Allora dottor Benetton, oltre che una holding di famiglia Edizione sembra ormai un fondo sovrano...vogliono persino farvi entrare in Alitalia
Crediamo nel Paese e per questo abbiamo investito in Italia e in aziende italiane, ma la nostra è una famiglia di imprenditori e quindi non possiamo non tenere conto della logica economica dei nostri investimenti: certo, ci sono situazioni come Telecom Italia in cui stiamo sopportando perdite ingenti, ma questo non significa che ci resteremo in eterno. E soprattutto, non significa che i Benetton siano disponibili a partecipare al buio a una cordata per il salvataggio di Alitalia.
Che cosa vuole dire? Che uscirete da Telecom?
Cominciamo da Telecom Italia. Da quando siamo entrati in Olimpia con Pirelli abbiamo sopportato perdite enormi, ma siamo rimastia fianco di Tronchetti Provera fino alla fine e resteremo con lui anche nel patto Pirelli quando sarà rinnovato. Poi, ci è stato chiesto di restare con i nuovi soci in Telco, e lo abbiamo fatto: anche in questo caso, le nostre perdite sono aumentate. Fermo restando che crediamo nel nuovo management, cioè in Franco Bernabè e Gabriele Galateri di Genola, riteniamo che senza una vera scossa industriale la compagnia telefonica non potrà risollevarsi.
Quindi?
Quindi aspettiamo di vedere il nuovo piano industriale che verrà proposto da Bernabè entro fine anno per tirare le conclusioni sul nostro investimento. E se non saremo soddisfatti, usciremo: prima o poi Telecom dovrà fare un aumento di capitale e in quella occasione potremmo decidere di non sottoscriverlo e quindi di diluirci nella compagine azionaria.Vedremo.
Quando si parla di Telecom viene in mente Mediobanca. Che cosa pensa dello scontro in atto sulla governance duale?
Credo che il sistema monistico vada benissimo se ci sono deleghe chiare tra presidente e amministratore delegato: del duale si può anche fare a meno. Detto questo, ritengo che nel caso di Mediobanca - che ha dirigenti di altissima qualità con cui non a caso abbiamo rapporti eccellenti-il cambio di governance debba avvenire senza mettere a rischio la stabilità, cioè in modo concordato con il management.
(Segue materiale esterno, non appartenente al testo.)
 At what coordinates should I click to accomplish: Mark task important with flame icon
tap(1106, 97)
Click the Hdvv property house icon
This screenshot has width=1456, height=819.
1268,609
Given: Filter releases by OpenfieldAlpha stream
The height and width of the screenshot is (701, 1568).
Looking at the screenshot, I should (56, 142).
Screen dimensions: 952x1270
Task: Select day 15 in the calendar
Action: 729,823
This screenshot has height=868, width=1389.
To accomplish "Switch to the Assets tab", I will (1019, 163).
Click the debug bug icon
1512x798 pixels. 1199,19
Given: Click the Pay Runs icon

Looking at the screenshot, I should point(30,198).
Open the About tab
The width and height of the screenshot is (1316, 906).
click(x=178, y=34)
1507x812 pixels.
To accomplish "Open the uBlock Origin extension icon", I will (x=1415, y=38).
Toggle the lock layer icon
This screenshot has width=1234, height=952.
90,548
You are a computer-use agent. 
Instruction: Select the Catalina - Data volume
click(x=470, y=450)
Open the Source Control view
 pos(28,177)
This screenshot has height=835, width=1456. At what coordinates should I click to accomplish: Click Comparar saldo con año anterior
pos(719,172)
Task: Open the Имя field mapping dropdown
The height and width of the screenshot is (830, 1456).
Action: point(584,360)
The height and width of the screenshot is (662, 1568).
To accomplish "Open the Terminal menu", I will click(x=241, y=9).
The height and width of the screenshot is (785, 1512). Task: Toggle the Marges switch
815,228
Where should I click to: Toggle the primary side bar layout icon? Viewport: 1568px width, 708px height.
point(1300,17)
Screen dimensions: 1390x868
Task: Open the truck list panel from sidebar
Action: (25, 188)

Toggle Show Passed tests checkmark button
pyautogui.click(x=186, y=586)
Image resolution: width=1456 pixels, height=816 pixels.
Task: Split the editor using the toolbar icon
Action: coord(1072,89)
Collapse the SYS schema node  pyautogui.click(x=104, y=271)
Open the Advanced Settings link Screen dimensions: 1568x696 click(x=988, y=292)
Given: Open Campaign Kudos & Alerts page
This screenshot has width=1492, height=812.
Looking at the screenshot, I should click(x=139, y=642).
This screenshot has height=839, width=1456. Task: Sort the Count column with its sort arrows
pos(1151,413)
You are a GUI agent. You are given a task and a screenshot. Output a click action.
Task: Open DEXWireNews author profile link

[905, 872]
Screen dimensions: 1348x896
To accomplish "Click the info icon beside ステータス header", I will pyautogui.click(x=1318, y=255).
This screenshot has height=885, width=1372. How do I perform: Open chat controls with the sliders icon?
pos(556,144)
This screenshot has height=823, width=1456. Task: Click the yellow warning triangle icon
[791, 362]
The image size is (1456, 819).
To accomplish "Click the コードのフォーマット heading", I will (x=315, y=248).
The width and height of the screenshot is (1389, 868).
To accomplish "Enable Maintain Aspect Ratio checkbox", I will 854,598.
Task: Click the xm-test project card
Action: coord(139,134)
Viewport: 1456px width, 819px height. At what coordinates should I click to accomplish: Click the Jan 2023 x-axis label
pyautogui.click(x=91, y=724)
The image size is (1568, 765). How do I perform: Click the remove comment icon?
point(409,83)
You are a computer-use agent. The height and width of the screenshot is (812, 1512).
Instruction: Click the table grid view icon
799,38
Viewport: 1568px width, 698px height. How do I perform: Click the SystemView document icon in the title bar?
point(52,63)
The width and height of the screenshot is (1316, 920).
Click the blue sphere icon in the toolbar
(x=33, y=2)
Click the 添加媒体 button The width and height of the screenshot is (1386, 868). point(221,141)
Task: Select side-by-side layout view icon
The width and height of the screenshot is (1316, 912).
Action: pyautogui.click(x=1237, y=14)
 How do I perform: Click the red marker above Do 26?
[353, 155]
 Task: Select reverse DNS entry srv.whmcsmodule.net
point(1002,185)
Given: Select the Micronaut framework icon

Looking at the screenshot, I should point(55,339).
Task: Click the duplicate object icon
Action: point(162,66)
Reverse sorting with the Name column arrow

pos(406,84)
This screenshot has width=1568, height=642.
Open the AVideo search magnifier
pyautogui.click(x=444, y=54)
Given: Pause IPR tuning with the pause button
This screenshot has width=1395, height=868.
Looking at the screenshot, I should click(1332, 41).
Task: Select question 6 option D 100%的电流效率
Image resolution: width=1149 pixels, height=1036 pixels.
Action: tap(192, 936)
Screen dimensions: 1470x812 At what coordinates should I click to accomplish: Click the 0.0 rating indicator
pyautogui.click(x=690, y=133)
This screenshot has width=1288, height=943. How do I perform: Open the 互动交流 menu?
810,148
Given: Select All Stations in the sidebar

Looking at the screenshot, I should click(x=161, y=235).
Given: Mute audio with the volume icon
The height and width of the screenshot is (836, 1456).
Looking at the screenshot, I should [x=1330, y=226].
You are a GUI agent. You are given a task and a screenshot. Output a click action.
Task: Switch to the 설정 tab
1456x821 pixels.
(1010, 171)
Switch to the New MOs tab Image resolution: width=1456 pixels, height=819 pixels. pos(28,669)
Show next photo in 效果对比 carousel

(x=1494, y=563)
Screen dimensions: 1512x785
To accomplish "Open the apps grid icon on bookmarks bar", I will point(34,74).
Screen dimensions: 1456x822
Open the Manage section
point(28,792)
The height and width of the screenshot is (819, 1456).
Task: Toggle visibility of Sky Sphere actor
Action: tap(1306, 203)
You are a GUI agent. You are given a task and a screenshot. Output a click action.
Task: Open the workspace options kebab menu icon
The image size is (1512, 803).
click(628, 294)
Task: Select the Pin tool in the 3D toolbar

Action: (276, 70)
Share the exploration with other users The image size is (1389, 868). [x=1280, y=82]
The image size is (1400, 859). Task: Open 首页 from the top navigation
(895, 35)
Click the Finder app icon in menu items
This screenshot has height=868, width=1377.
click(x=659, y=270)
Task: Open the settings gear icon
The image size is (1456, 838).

Adesso parliamo di Alitalia. I maligni sostengono che la vostra disponibilità a partecipare alla cordata di imprenditori italiani del piano-Intesa sia arrivata solo dopo che il Governo ha approvato la nuova convenzione tariffaria per Autostrade: insomma, è un do ut des?
È assolutamente falso. Che sia ben chiaro: non c'è alcun nesso tra il dossier Alitalia e la convenzione di Autostrade. Poi tornerò sul caso Autostrade, ma intanto è bene spiegare a che punto è la questione Alitalia: ci è stato chiesto di partecipare alla cordata italiana e in via di principio riteniamo di poter dare il nostro contributo al rilancio della compagnia di bandiera, ma non abbiamo ancora visto un piano industriale, dei numeri o una proposta concreta da Banca Intesa. Non solo: non è pensabile che il piano abbia successo senza la presenza di un partner internazionale disposto a intervenire subito, non tra un anno o due. Forse, la soluzione migliore sarebbe stata quella di vendere ad Air France. Purtroppo le cose sono andate diversamente. Bisogna ricordare comunque che come gruppo dobbiamo valutare con attenzione il possibile conflitto di interesse,data la partecipazione posseduta in Adr, e che i soci di Sintonia hanno ovviamente diritto di voto, oltre che di veto, sugli investimenti significativi.